Unlike the current program of rotational forces, which cycle in and out over limited periods and then return to their home base in the U.S., a permanent base would require U.S. installations, families, schools, shops and all the other infrastructure that comes with it. Some would see this as a violation of the 1997 NATO-Russia Founding Act, the road map for security cooperation between the two entities. Moscow certainly would.
I absolutely don’t believe it is a violation. The Russians blew that out of the water when they invaded Ukraine and changed the security environment envisioned at the time when the act was signed. But I don’t think it is wise to move ahead with a policy that would feed Russian fears, real or not. The move could also create additional friction with allies who are already at odds with each other over Washington’s withdrawal from the Iran nuclear deal and just-announced tariffs on steel and aluminium.
Second, a base in Eastern Europe is unnecessary. The current exercise and deployment program and other important measures — including the placement of equipment needed for armored brigades in pre-positioned stocks — are part of a robust effort to ensure an adequate deterrent against a possible Russian attack. NATO’s adaptation initiative, which is designed to provide the alliance with more flexible response capabilities, is expected to be adopted at the July NATO summit in Brussels and will further improve this effort.
The deployment of enhanced forward presence battlegroups into Estonia, Latvia, Lithuania, and Poland in early 2017, just months after the NATO summit in Warsaw, demonstrated real commitment to deterrence. The speed with which they were deployed showed NATO’s decisiveness, and their multinational makeup — including contributions from Italy, Spain and Croatia — reflect the alliance-wide commitment.
Particularly noteworthy was the decision by Germany to take responsibility as the framework nation for the battlegroup deployed to Lithuania. It was the first to do so and the first to deploy. This was a strong signal to Russia, as well as to other NATO allies. The return of Canada to the European continent, as a framework nation for the battlegroup in Latvia, was another strong strategic message of commitment.

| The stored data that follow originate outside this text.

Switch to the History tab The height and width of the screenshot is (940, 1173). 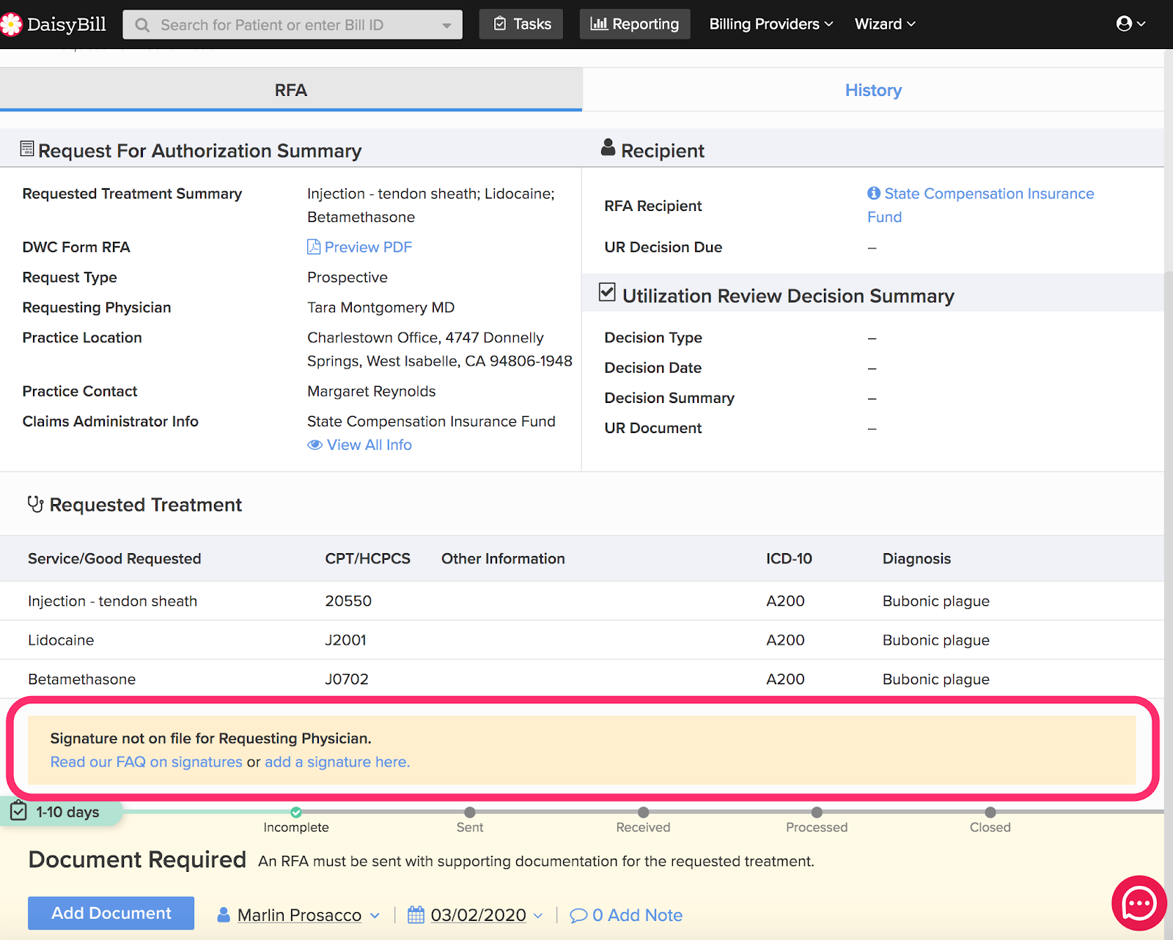(x=873, y=90)
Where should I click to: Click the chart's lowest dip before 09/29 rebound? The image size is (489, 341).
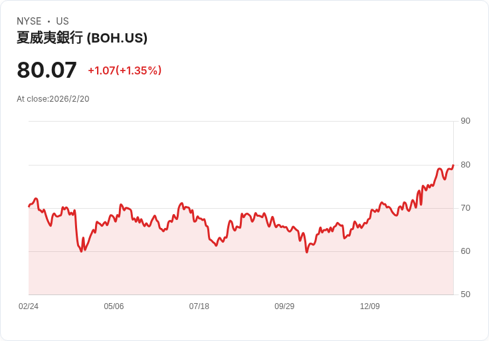coord(307,252)
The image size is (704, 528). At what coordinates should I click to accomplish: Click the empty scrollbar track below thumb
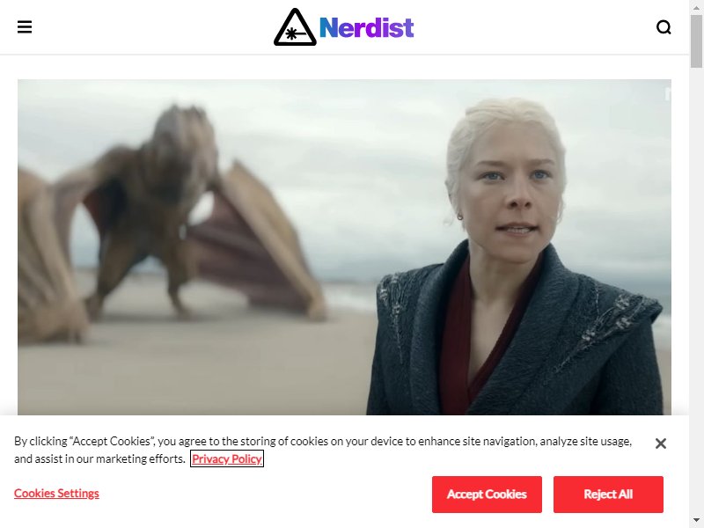[x=696, y=291]
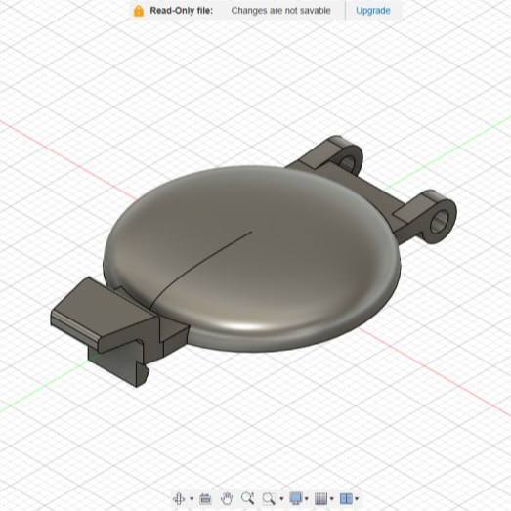Expand the Display Settings dropdown arrow
This screenshot has width=511, height=511.
coord(307,498)
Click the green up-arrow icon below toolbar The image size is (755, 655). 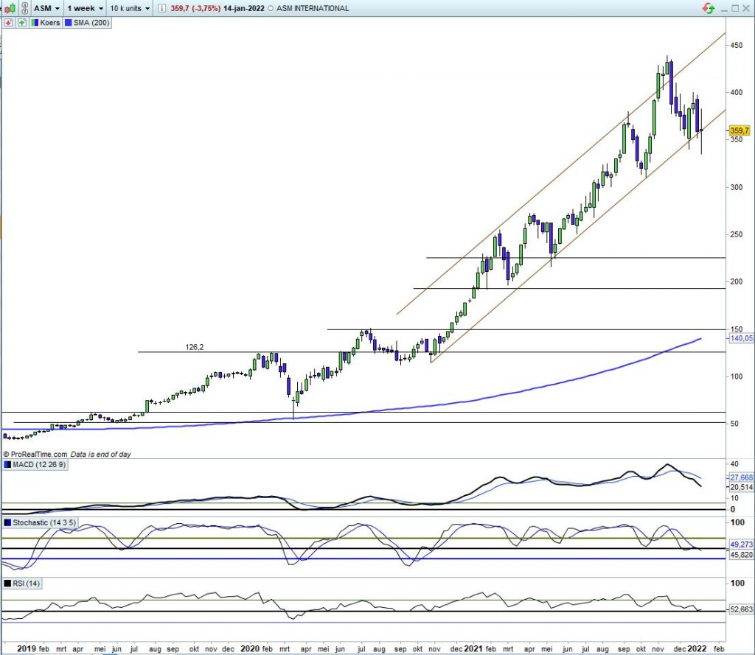[x=21, y=23]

Continued improvements to this deployment has strengthened its coherence and effectiveness. The Saber Strike 18 exercise, about to get underway in all four countries, with troops coming from Germany and the newly-arrived rotational armored brigade combat team from the U.S., will strengthen it further.
Third, from a practical standpoint, permanently placing an armored brigade combat team in Eastern Europe is simply unfeasible. It would require an expansion of the U.S. Army that does not appear likely to happen. Otherwise the Army would have to move one of the existing combat teams from their current home in Texas, Kansas or Colorado — a change that would encounter strong congressional resistance from those states’ delegations. And due to decisions made six years ago, there are no longer any armored brigade combat teams already based in Germany that could be repositioned further east.

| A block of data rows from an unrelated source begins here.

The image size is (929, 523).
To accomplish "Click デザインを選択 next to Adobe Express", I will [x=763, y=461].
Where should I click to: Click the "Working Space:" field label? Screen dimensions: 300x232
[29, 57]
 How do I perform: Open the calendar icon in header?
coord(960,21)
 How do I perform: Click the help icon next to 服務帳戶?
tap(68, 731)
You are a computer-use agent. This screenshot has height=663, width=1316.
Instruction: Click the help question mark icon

Finally, the Army and therefore U.S. European Command, benefits from the increased readiness that comes from the use of rotational combat teams. A rotational team deploys from its home station via rail to Beaumont, Texas, travels by ship to a European port and then overlands again by rail or convoy to assembly areas in western Poland.
This is the exact process it would need to take in a real crisis, and thus invaluable practice for all of us, as we relearn what we used to know during the Cold War. Furthermore, this combat team will spend nine months constantly in the field or moving between training areas and across international boundaries, conducting more than twice as much gunnery as it would do in a typical 12-month training year back in the U.S. The benefits of working daily with NATO allies is also a significant training benefit.
Still, it’s fair to look at Warsaw’s proposal. Eastern allies believe that the presence of U.S. forces would significantly increase the deterrent effect, because they believe that Russia would never attack and risk a kinetic confrontation with U.S. forces and the possibility of Russians killing Americans.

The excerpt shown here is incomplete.